Papás en el trabajo: ¿podrían las exposiciones afectar a nuestros hijos?
En resumen: Un estudio reciente analizó si la exposición de los padres a químicos en sus trabajos, antes y durante el embarazo, se relaciona con la intensidad de los desafíos del autismo en sus hijos. Los investigadores evaluaron la exposición a 16 tipos de sustancias y la compararon con la severidad del autismo medida con una herramienta diagnóstica reconocida. Se enfocaron en…
Resumen del experto
¿QUÉ PASÓ?
Un estudio reciente analizó si la exposición de los padres a químicos en sus trabajos, antes y durante el embarazo, se relaciona con la intensidad de los desafíos del autismo en sus hijos. Los investigadores evaluaron la exposición a 16 tipos de sustancias y la compararon con la severidad del autismo medida con una herramienta diagnóstica reconocida. Se enfocaron en familias con niños ya diagnosticados con autismo.
¿CÓMO NOS AFECTA?
Nos hace pensar en el entorno laboral de los padres y cómo podría influir en el desarrollo de sus hijos. Nos invita a ser más conscientes de los riesgos y a buscar maneras de proteger tanto a los trabajadores como a las futuras generaciones, promoviendo ambientes laborales más seguros.
🔬 INFORMACIÓN CLAVE
La exposición a sustancias químicas en el lugar de trabajo de los padres podría estar vinculada a una variedad de desafíos conductuales y retrasos en el desarrollo en sus hijos con autismo, según un nuevo estudio publicado en la International Journal of Hygiene and Environmental Health. Este estudio, que analiza datos de más de 500 familias, sugiere una posible asociación entre la exposición a 16 sustancias químicas o agentes, incluyendo plásticos, fluidos de automóviles, desinfectantes, medicamentos y otros productos químicos, y la gravedad de los síntomas del autismo en los niños. La investigación, liderada por la profesora Irva Hertz-Picciotto del UC Davis MIND Institute, utiliza la evaluación estándar de oro, el puntaje de gravedad calibrada de la Autism Diagnostic Observation Schedule, 2nd edition (ADOS-2), para medir la gravedad del autismo en los niños.
El estudio se basa en la colaboración entre el equipo del estudio CHARGE (ChildHood Autism Risks from Genes and Environment) y el National Institute for Occupational Safety and Health (NIOSH), y se enfoca en la exposición a sustancias químicas en el lugar de trabajo de los padres desde tres meses antes del embarazo hasta el nacimiento.

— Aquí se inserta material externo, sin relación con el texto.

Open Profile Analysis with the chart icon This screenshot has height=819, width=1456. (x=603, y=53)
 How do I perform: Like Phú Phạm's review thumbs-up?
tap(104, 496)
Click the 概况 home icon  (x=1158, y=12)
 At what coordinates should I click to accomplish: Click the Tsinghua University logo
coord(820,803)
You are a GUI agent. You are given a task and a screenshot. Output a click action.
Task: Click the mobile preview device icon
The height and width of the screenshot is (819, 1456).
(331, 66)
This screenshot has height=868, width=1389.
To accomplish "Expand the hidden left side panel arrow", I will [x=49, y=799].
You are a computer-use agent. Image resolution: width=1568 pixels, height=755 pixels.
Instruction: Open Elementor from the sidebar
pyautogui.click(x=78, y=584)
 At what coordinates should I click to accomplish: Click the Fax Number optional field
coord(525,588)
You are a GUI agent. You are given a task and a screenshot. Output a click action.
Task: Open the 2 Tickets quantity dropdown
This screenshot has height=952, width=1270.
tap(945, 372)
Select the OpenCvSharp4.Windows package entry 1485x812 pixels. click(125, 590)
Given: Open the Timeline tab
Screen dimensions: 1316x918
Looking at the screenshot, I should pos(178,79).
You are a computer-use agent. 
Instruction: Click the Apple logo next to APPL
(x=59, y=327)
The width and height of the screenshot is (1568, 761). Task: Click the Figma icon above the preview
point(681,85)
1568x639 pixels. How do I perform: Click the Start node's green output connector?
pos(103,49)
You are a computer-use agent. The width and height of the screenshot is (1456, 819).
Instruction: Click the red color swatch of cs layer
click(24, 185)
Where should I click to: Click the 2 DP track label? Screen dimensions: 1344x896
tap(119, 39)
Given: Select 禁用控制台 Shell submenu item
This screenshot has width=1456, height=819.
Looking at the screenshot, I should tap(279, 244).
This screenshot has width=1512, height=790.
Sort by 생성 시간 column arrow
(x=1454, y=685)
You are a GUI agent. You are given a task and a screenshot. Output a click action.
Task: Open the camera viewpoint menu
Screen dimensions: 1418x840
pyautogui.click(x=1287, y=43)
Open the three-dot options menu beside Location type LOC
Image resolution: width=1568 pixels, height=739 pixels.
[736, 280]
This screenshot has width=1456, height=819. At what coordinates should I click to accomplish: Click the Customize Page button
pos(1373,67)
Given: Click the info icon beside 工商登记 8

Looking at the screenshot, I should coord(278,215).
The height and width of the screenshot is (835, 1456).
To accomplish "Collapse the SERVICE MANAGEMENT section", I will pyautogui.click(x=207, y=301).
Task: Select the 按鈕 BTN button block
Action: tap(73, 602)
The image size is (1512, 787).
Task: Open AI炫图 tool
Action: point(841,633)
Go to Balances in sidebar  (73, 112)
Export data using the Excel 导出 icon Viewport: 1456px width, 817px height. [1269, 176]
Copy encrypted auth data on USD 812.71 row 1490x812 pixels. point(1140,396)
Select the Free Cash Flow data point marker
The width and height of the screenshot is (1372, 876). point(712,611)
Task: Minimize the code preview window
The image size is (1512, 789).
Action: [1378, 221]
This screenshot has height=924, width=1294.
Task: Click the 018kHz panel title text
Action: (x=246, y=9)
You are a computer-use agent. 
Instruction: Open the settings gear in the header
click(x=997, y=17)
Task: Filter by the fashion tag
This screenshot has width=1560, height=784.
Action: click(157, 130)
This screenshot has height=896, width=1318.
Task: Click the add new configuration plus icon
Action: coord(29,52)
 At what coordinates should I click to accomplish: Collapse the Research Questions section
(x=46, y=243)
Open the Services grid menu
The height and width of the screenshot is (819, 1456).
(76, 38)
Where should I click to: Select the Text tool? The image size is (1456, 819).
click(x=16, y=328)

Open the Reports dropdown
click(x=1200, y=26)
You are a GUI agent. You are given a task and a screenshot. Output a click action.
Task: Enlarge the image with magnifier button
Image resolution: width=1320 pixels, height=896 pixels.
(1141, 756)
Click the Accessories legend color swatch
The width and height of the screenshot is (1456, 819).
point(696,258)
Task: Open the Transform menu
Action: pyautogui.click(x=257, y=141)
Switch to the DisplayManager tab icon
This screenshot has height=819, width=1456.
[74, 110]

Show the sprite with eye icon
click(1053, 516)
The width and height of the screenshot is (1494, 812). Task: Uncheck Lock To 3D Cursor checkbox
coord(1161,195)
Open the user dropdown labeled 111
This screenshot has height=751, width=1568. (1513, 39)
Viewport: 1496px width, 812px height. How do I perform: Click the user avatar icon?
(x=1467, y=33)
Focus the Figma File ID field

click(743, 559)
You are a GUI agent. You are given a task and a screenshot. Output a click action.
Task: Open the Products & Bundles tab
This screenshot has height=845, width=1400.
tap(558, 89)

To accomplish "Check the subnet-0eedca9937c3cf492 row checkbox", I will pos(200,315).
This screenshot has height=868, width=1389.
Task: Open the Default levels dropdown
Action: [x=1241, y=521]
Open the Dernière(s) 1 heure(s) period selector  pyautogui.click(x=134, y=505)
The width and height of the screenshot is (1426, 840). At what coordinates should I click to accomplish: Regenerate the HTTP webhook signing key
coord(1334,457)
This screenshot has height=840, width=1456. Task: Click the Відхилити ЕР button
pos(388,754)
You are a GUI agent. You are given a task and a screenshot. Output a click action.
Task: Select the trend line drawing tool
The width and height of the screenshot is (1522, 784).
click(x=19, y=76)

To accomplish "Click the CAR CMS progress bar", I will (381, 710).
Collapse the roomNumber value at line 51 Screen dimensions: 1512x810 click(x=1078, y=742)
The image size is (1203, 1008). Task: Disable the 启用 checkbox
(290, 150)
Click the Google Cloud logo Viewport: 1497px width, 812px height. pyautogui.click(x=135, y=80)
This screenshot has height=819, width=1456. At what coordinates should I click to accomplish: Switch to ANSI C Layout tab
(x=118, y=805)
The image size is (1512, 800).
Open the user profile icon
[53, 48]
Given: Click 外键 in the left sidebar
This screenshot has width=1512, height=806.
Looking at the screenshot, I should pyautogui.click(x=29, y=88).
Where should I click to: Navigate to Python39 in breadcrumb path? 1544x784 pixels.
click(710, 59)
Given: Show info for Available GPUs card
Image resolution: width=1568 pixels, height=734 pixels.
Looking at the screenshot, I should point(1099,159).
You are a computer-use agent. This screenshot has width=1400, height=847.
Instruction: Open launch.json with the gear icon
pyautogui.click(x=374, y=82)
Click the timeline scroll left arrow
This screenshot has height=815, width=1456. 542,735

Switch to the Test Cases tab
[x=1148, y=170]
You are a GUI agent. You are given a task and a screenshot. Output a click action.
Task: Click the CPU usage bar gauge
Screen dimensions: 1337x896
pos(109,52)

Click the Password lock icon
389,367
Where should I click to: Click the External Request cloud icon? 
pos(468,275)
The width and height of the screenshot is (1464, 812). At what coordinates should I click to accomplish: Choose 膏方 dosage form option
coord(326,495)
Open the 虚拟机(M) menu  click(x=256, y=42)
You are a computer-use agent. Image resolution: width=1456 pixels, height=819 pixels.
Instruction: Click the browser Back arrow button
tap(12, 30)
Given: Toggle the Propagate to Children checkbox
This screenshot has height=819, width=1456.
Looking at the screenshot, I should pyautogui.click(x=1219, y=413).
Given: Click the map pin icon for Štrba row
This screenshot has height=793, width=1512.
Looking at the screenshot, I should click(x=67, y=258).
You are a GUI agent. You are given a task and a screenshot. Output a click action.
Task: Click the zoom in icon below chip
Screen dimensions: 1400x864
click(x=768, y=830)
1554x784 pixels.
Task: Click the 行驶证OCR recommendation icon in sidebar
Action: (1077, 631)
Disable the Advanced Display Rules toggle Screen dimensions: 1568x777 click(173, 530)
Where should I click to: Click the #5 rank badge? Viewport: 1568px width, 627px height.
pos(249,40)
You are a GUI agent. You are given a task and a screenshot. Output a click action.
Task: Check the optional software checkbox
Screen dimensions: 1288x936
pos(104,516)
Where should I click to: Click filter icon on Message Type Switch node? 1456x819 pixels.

Aunque este estudio muestra asociación, no causalidad directa, los hallazgos sugieren que la exposición a sustancias químicas en el lugar de trabajo de los padres podría ser un factor que contribuye a la gravedad de los síntomas del autismo en los niños. La investigación destaca la importancia de considerar los factores ambientales en el desarrollo del autismo y subraya la necesidad de más estudios para comprender mejor la relación entre la exposición a sustancias químicas y el autismo.